Nanodelivery of cerebrolysin reduces functionalized Gold Nanoparticles induced Blood-brain barrier disruption, brain edema formation and brain pathology

Abstract

Recently, gold nanoparticles (AuNPs) are used for drug delivery in treating several neurological disorders e.g., Alzheimer's disease (AD), Parkinson's disease, Stroke and trauma. In addition, use of AuNPs for diagnostic purposes in various diseases are also common in clinical medicine. However, the neurotoxic effects of AuNPs in vivo studies are not well explored. In this innovation we present evidences that functionalized AuNPs induced brain pathology that depends on size, dose and route of administration.
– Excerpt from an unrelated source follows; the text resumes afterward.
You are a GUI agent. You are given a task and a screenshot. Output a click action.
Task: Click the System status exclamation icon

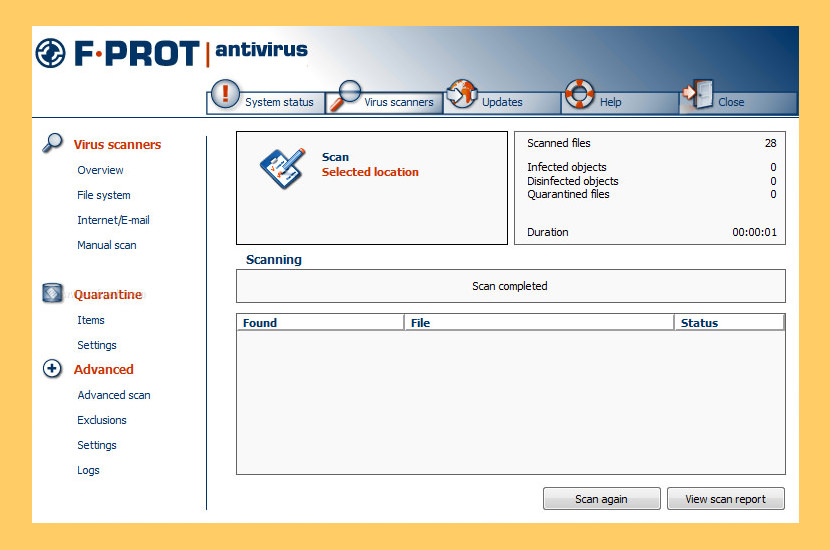pyautogui.click(x=226, y=95)

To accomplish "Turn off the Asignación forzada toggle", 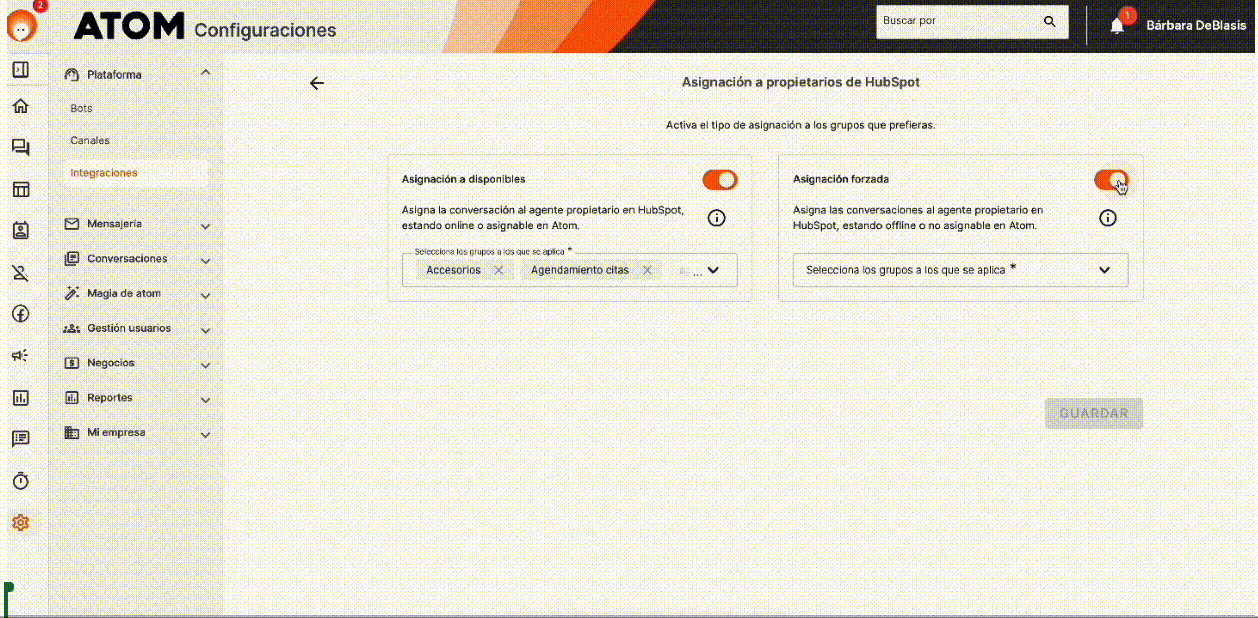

These AuNPs induce breakdown of the blood-brain barrier (BBB) permeability to protein tracers causing brain edema formation and neuronal and glial cell injuries. The magnitude and intensity of brain pathology caused by AuNPs is inversely related to the size of the NPs. Interestingly, co-administration of cerebrolysin, a balanced composition of various neurotrophic factors and active peptide fragments reduces AuNPs induced brain pathology. This effect was much more pronounced when the cerebrolysin was administered using TiO2 nanowired delivery, not reported earlier. Thus, use of cerebrolysin with or without nanowired as adjunct therapy could be used where AuNPs are used either for drug delivery or for diagnostic purposes in clinics.